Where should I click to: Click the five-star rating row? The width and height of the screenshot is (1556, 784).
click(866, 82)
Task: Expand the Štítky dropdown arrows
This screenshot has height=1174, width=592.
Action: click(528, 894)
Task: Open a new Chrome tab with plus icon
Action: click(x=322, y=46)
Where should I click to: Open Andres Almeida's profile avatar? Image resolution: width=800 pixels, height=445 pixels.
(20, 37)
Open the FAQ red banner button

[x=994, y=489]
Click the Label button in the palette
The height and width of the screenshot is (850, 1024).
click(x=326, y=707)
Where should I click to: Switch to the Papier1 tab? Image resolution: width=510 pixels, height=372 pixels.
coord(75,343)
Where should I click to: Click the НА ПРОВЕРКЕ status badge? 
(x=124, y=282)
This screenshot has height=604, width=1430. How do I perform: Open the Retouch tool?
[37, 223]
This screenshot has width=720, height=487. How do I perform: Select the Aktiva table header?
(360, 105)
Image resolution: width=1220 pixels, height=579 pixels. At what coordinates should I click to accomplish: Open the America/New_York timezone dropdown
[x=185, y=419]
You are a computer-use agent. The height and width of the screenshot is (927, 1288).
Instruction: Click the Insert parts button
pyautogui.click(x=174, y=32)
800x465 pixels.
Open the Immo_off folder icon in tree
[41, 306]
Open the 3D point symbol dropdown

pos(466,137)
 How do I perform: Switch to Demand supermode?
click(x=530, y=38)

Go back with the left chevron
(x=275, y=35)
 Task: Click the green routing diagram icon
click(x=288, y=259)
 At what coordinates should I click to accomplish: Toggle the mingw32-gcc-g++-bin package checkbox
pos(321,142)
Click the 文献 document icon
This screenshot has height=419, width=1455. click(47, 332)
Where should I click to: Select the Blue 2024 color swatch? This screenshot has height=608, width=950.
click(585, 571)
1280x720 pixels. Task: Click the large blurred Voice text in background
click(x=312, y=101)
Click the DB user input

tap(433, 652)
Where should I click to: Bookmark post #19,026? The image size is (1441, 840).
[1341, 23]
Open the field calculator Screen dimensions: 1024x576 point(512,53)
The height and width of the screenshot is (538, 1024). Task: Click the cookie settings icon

☆ ☆ ☆ ☆

About this task –
From the first line to the last, restate the data above exactly.

Result of the exercise –
Where should I click to: Click the five-star rating row? The width and height of the screenshot is (1556, 784).
click(866, 82)
Task: Expand the Štítky dropdown arrows
This screenshot has height=1174, width=592.
Action: click(528, 894)
Task: Open a new Chrome tab with plus icon
Action: click(x=322, y=46)
Where should I click to: Open Andres Almeida's profile avatar? Image resolution: width=800 pixels, height=445 pixels.
(20, 37)
Open the FAQ red banner button

[x=994, y=489]
Click the Label button in the palette
The height and width of the screenshot is (850, 1024).
click(x=326, y=707)
Where should I click to: Switch to the Papier1 tab? Image resolution: width=510 pixels, height=372 pixels.
coord(75,343)
Where should I click to: Click the НА ПРОВЕРКЕ status badge? 
(x=124, y=282)
This screenshot has height=604, width=1430. How do I perform: Open the Retouch tool?
[37, 223]
This screenshot has width=720, height=487. How do I perform: Select the Aktiva table header?
(360, 105)
Image resolution: width=1220 pixels, height=579 pixels. At what coordinates should I click to accomplish: Open the America/New_York timezone dropdown
[x=185, y=419]
You are a computer-use agent. The height and width of the screenshot is (927, 1288).
Instruction: Click the Insert parts button
pyautogui.click(x=174, y=32)
800x465 pixels.
Open the Immo_off folder icon in tree
[41, 306]
Open the 3D point symbol dropdown

pos(466,137)
 How do I perform: Switch to Demand supermode?
click(x=530, y=38)

Go back with the left chevron
(x=275, y=35)
 Task: Click the green routing diagram icon
click(x=288, y=259)
 At what coordinates should I click to accomplish: Toggle the mingw32-gcc-g++-bin package checkbox
pos(321,142)
Click the 文献 document icon
This screenshot has height=419, width=1455. click(47, 332)
Where should I click to: Select the Blue 2024 color swatch? This screenshot has height=608, width=950.
click(585, 571)
1280x720 pixels. Task: Click the large blurred Voice text in background
click(x=312, y=101)
Click the DB user input

tap(433, 652)
Where should I click to: Bookmark post #19,026? The image size is (1441, 840).
[1341, 23]
Open the field calculator Screen dimensions: 1024x576 point(512,53)
The height and width of the screenshot is (538, 1024). Task: Click the cookie settings icon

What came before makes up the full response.